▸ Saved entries
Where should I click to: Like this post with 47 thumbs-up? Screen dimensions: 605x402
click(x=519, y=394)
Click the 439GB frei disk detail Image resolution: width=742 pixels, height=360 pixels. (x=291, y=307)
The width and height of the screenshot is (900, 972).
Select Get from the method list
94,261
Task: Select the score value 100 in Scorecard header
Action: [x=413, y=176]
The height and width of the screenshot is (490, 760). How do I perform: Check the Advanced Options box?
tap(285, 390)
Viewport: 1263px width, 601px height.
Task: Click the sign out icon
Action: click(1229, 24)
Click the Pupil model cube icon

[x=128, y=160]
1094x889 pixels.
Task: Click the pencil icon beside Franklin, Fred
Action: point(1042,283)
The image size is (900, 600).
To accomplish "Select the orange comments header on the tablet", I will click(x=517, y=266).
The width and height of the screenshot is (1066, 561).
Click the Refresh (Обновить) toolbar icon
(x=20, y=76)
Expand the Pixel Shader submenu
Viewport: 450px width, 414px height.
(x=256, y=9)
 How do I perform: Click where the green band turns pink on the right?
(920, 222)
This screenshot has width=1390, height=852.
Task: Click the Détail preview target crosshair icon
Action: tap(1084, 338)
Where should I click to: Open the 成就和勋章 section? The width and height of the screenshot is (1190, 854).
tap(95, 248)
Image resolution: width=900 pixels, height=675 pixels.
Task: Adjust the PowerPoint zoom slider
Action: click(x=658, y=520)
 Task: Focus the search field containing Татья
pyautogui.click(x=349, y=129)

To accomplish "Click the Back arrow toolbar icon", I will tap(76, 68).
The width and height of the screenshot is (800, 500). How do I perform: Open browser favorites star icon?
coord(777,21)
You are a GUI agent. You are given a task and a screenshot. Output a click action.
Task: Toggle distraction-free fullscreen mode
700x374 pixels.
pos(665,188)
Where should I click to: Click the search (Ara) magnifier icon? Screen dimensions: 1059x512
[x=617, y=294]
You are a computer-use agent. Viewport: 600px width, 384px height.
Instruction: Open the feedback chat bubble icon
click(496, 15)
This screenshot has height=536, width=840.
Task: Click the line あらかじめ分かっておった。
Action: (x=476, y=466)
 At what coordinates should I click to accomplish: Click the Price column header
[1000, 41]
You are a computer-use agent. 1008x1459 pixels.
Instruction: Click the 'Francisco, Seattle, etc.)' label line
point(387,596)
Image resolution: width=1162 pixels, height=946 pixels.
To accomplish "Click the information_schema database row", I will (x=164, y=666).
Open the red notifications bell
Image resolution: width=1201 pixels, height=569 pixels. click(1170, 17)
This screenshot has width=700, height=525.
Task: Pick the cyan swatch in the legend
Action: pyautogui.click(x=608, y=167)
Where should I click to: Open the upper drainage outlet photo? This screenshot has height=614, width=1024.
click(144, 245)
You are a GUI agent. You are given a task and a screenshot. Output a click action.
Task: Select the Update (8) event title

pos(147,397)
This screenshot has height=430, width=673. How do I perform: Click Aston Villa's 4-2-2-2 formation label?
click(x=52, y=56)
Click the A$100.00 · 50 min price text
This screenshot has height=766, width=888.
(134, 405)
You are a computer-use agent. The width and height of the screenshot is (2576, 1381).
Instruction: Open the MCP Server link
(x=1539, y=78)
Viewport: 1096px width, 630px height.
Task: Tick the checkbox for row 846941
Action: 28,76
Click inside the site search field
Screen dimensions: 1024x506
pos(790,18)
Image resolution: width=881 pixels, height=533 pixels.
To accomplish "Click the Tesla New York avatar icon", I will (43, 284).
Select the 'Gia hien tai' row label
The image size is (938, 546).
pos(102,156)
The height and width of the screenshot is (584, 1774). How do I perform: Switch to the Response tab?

▸ EXERCISE DIRECTIONS
The line with "700x374 pixels." through the last line of the entries above: output exactly those lines and nothing else.

▸ WRITTEN SOLUTION
700x374 pixels.
pos(665,188)
Where should I click to: Click the search (Ara) magnifier icon? Screen dimensions: 1059x512
[x=617, y=294]
You are a computer-use agent. Viewport: 600px width, 384px height.
Instruction: Open the feedback chat bubble icon
click(496, 15)
This screenshot has height=536, width=840.
Task: Click the line あらかじめ分かっておった。
Action: (x=476, y=466)
 At what coordinates should I click to accomplish: Click the Price column header
[1000, 41]
You are a computer-use agent. 1008x1459 pixels.
Instruction: Click the 'Francisco, Seattle, etc.)' label line
point(387,596)
Image resolution: width=1162 pixels, height=946 pixels.
To accomplish "Click the information_schema database row", I will (x=164, y=666).
Open the red notifications bell
Image resolution: width=1201 pixels, height=569 pixels. click(1170, 17)
This screenshot has width=700, height=525.
Task: Pick the cyan swatch in the legend
Action: pyautogui.click(x=608, y=167)
Where should I click to: Open the upper drainage outlet photo? This screenshot has height=614, width=1024.
click(144, 245)
You are a GUI agent. You are given a task and a screenshot. Output a click action.
Task: Select the Update (8) event title

pos(147,397)
This screenshot has height=430, width=673. How do I perform: Click Aston Villa's 4-2-2-2 formation label?
click(x=52, y=56)
Click the A$100.00 · 50 min price text
This screenshot has height=766, width=888.
(134, 405)
You are a computer-use agent. The width and height of the screenshot is (2576, 1381).
Instruction: Open the MCP Server link
(x=1539, y=78)
Viewport: 1096px width, 630px height.
Task: Tick the checkbox for row 846941
Action: 28,76
Click inside the site search field
Screen dimensions: 1024x506
pos(790,18)
Image resolution: width=881 pixels, height=533 pixels.
To accomplish "Click the Tesla New York avatar icon", I will (43, 284).
Select the 'Gia hien tai' row label
The image size is (938, 546).
pos(102,156)
The height and width of the screenshot is (584, 1774). How do I perform: Switch to the Response tab?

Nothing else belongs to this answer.